What the task asks
From the first line of the entries below to the line with "Image resolution: width=1568", give each line again exactly.

*** Information given ***

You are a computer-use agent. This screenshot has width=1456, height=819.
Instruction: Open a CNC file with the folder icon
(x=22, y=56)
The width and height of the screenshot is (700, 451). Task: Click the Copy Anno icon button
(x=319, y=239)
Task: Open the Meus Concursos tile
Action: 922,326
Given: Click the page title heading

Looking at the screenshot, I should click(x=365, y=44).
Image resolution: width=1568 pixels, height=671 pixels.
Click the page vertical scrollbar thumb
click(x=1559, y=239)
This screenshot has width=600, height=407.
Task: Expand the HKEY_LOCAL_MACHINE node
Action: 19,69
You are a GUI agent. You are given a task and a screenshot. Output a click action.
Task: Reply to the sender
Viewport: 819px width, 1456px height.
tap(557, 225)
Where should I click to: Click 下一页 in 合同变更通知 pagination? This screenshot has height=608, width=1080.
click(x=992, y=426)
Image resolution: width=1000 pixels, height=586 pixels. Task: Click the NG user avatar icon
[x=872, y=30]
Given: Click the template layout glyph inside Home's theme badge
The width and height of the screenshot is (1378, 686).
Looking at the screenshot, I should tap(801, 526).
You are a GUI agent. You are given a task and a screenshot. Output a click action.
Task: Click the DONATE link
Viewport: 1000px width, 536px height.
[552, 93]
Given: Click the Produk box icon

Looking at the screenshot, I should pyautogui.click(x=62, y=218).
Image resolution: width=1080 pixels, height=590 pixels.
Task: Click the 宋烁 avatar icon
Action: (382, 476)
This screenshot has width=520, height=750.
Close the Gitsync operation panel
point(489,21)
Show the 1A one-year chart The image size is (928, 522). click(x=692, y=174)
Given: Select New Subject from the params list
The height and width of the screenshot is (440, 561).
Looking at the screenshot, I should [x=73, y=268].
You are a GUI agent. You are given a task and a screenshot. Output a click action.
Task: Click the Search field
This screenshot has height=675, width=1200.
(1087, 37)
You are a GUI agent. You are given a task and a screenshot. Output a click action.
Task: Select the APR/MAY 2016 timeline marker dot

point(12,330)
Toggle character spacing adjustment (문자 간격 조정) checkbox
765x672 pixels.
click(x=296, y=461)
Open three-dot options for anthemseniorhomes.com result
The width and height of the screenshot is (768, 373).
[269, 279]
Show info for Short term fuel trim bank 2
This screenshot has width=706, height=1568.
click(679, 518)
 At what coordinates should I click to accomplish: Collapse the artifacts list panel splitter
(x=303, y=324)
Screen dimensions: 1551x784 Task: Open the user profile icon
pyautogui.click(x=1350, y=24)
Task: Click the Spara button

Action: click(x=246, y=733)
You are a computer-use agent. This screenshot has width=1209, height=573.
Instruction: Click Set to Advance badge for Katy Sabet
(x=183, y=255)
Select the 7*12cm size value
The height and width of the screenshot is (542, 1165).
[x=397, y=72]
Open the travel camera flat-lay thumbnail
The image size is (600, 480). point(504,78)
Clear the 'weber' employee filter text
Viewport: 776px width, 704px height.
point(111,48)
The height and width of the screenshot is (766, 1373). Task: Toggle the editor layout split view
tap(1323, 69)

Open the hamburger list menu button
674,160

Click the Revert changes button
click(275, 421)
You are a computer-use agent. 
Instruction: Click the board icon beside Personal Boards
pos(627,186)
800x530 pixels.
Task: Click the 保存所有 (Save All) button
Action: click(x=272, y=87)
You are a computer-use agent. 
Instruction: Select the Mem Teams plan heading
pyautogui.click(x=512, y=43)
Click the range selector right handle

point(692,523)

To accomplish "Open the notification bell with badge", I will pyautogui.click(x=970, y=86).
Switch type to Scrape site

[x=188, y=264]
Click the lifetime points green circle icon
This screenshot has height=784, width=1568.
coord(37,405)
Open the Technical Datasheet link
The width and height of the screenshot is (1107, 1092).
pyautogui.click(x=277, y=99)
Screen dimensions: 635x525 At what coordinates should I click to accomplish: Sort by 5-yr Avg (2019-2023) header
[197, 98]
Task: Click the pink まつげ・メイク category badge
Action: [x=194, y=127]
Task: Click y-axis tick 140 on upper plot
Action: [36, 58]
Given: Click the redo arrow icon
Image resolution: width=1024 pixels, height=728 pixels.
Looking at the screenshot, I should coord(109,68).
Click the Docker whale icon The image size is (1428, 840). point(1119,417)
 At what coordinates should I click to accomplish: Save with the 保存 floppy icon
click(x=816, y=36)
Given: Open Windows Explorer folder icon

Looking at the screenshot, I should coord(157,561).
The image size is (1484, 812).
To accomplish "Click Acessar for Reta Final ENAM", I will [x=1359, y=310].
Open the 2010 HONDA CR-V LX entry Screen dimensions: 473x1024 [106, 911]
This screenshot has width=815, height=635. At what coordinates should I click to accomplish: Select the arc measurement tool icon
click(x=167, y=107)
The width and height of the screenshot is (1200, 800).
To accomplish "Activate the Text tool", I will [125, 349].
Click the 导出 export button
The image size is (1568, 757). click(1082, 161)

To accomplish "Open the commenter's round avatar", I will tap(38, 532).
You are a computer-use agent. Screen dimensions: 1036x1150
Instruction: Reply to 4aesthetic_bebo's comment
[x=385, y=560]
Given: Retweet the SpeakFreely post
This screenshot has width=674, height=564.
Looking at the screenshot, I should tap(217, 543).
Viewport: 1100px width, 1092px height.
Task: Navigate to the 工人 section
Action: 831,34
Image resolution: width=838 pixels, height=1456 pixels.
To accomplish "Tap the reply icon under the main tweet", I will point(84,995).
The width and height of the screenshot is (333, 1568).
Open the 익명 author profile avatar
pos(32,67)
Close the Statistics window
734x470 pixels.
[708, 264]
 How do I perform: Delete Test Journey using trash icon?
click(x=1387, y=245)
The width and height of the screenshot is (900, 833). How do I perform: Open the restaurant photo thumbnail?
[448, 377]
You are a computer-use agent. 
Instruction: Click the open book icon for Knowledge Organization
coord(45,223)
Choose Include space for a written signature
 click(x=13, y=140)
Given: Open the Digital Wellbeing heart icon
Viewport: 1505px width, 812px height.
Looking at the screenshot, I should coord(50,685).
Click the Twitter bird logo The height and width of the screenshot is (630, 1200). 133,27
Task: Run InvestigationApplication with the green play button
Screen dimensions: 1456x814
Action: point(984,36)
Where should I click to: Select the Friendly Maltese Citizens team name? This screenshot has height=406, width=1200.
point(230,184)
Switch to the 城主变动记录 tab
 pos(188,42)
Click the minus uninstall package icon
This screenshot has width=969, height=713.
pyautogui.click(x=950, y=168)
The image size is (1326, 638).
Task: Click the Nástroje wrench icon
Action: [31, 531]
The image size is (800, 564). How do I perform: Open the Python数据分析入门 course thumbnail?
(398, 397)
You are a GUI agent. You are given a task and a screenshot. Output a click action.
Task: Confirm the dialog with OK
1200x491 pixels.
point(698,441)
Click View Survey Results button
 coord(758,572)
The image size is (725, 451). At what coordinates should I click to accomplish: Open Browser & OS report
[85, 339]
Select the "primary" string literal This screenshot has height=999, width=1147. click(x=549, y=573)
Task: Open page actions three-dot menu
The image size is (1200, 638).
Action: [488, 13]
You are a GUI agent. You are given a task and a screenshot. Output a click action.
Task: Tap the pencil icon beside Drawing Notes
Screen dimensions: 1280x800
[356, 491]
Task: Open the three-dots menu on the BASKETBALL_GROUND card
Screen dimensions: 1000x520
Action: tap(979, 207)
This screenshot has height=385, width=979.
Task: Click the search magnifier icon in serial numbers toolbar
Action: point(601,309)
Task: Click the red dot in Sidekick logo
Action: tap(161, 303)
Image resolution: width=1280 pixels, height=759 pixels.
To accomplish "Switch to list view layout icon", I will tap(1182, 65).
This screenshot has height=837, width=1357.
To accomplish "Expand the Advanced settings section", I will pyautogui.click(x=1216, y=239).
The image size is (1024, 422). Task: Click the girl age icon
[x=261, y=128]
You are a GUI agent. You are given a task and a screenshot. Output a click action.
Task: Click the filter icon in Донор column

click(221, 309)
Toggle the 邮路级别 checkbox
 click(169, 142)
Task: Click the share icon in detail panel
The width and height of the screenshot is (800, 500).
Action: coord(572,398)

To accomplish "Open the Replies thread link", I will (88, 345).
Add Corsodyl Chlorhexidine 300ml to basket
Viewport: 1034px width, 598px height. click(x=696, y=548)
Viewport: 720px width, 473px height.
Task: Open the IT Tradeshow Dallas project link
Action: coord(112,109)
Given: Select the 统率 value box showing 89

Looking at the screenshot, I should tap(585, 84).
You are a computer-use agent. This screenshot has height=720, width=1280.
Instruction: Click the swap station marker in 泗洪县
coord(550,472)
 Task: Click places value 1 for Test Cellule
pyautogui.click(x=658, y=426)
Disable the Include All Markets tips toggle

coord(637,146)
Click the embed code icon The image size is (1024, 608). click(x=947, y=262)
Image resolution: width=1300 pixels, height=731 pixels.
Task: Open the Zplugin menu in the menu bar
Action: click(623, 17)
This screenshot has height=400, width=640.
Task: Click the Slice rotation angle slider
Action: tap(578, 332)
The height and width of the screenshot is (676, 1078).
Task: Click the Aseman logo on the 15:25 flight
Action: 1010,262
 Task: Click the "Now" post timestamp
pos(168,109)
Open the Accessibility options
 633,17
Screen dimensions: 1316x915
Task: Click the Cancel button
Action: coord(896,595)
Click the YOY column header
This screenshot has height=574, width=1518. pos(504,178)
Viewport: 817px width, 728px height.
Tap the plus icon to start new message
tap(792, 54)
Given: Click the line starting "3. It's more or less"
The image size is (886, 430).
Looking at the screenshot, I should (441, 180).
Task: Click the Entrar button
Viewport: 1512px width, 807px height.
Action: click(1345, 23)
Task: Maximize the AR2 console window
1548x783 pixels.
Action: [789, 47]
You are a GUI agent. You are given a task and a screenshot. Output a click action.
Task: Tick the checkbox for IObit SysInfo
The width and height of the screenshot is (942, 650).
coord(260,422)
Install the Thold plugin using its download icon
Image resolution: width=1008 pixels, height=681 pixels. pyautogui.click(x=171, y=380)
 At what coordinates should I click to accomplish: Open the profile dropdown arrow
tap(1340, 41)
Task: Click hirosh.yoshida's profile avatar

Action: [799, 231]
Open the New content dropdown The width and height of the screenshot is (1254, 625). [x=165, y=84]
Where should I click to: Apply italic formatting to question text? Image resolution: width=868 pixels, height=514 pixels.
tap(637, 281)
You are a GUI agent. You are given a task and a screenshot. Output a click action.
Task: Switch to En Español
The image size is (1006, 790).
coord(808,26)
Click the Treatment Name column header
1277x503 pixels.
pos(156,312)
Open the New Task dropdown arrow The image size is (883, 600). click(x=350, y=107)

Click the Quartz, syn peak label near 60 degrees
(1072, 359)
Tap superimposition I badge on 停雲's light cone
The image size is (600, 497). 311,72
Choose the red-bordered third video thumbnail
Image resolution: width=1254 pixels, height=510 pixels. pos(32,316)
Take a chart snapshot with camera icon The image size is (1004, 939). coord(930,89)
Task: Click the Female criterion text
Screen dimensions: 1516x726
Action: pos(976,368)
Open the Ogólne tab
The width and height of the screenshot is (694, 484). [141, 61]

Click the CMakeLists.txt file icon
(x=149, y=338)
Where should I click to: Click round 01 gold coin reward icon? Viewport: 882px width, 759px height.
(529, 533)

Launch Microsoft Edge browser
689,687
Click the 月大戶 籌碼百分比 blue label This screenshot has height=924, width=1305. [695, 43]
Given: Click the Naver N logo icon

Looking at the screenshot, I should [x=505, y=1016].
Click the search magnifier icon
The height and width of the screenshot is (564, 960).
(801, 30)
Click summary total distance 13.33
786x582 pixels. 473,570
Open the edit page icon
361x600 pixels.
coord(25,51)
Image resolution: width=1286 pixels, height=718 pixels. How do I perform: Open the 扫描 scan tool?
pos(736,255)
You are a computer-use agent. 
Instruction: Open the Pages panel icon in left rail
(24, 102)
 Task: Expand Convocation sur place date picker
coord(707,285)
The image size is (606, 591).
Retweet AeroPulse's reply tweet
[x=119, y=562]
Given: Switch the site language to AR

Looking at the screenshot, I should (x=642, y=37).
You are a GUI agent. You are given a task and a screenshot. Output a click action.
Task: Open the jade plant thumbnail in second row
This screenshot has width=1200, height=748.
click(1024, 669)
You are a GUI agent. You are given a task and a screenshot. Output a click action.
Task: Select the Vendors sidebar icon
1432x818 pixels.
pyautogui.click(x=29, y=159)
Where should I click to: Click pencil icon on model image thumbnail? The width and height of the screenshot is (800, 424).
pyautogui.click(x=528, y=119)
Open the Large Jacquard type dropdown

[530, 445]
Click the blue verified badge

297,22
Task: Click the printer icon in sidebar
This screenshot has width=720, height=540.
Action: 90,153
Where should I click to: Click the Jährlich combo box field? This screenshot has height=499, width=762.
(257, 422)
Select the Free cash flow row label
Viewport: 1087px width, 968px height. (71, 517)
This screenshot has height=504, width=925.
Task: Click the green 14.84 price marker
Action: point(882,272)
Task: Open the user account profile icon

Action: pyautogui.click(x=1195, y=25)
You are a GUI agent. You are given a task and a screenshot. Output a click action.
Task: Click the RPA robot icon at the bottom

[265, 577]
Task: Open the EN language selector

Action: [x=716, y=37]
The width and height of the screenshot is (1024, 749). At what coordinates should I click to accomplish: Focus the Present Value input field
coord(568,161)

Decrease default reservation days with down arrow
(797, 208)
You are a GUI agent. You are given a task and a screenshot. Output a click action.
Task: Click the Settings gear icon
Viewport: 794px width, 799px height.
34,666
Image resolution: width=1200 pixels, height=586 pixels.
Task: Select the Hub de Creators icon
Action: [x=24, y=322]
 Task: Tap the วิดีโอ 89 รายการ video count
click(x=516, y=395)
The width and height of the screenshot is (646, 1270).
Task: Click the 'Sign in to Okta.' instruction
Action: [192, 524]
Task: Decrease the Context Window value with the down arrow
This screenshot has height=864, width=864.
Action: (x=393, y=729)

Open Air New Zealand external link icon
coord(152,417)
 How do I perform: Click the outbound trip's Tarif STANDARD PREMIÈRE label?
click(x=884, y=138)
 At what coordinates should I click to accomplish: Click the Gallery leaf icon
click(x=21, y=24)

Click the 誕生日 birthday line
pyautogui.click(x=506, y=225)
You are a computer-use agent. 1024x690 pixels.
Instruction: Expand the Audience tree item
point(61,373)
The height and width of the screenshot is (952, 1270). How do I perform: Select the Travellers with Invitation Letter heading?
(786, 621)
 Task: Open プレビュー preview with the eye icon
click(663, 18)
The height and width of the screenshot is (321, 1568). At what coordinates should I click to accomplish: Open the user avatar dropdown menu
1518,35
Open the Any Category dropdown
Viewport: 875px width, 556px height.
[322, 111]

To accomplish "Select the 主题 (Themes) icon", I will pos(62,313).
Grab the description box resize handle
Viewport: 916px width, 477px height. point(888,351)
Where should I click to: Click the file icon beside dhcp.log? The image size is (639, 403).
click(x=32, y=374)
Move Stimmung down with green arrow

***

Reply
You are a computer-use agent. This screenshot has width=1456, height=819.
Instruction: Open a CNC file with the folder icon
(x=22, y=56)
The width and height of the screenshot is (700, 451). Task: Click the Copy Anno icon button
(x=319, y=239)
Task: Open the Meus Concursos tile
Action: 922,326
Given: Click the page title heading

Looking at the screenshot, I should click(x=365, y=44).
Image resolution: width=1568 pixels, height=671 pixels.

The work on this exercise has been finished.